:: TASK TO COMPLETE ::
Continue the passage about kimchi and Korean American identity from its last sentence.

--- START OF SELECTED TEXT ---

Kimchi shame is real. Whenever I visit my immigrant mother, she foists numerous jars of pickled cabbage on me, then immediately takes them back. “I don’t want your fridge to stink,” she says, presumably protecting my white husband’s sense of smell, even though he loves Korean food and, as a Jewish man, sees our cultures’ shared fondness for brined piquant cabbage as a neat point of convergence. I keep telling her that Korean cuisine is trendy now—bibimbap is the new pad thai and every week gochujang threatens to supplant Sriracha—but a lifelong habit of playing defense dies hard, especially when, as an immigrant, you’re constantly told you’re too much. But in a crowded marketplace, excess can be an asset. Which is how we come to pineapple kimchi.
Trendiness takes its toll. On Tuesday, a Twitter user named Tony Choi posted a series of screencaps from a BuzzFeed video called “Americans Try Customizable Kimchi,” captioning them, “Oh no,” “No, no, nooooo,” and “Who does this.” The last of which was in reference to a can of kimchi topped with gold foil; other versions in the video were made with similarly nontraditional ingredients like mango, kiwi, and pineapple. The dishes, made by a purveyor called Kind People Kimchi, offer “the tastes of Korea for an American sensibility,” according to the company’s crowd-funding page. Noah Cho, a teacher and writer who’s become a pre-eminent voice of Korean American Food Twitter (disclosure: he’s a friend), piled on to side-eye Kind People’s less-than-authentic ingredients: “Yes, yes, my halmoni [grandma] also used *squints* spirulina, cactus honey, and green tea powder, yes, just like in the old country.” For a younger generation, private shame about kimchi has given way to public outrage.

--- END OF SELECTED TEXT ---
--- START OF DATA SECTION ---

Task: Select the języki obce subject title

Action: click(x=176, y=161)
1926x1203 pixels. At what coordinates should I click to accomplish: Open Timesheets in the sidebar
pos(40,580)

--- END OF DATA SECTION ---

:: OUTPUT OF THE EXERCISE ::
Foodieism undoubtedly crosses all demographic lines, but food writing, and thus taste-making, remains an overwhelmingly white profession (like the rest of media). Without the cultural context, white writers (and white chefs) sometimes get it wrong, or at least not-quite-right. The New York Times amended a dispatch about bubble tea last summer after a description of boba balls as “blobs” drew ire. A year before that, Bon Appétit apologized for a since-deleted video that facilely compared pho to ramen, and for another video (also deleted) in which a white writer explained (apparently wrongly) “this is how you should be eating pho.” Both backpedals took place after widespread social-media backlash, without which the kind of geographically scattered but ideologically aligned networks that mount such campaigns likely wouldn’t exist.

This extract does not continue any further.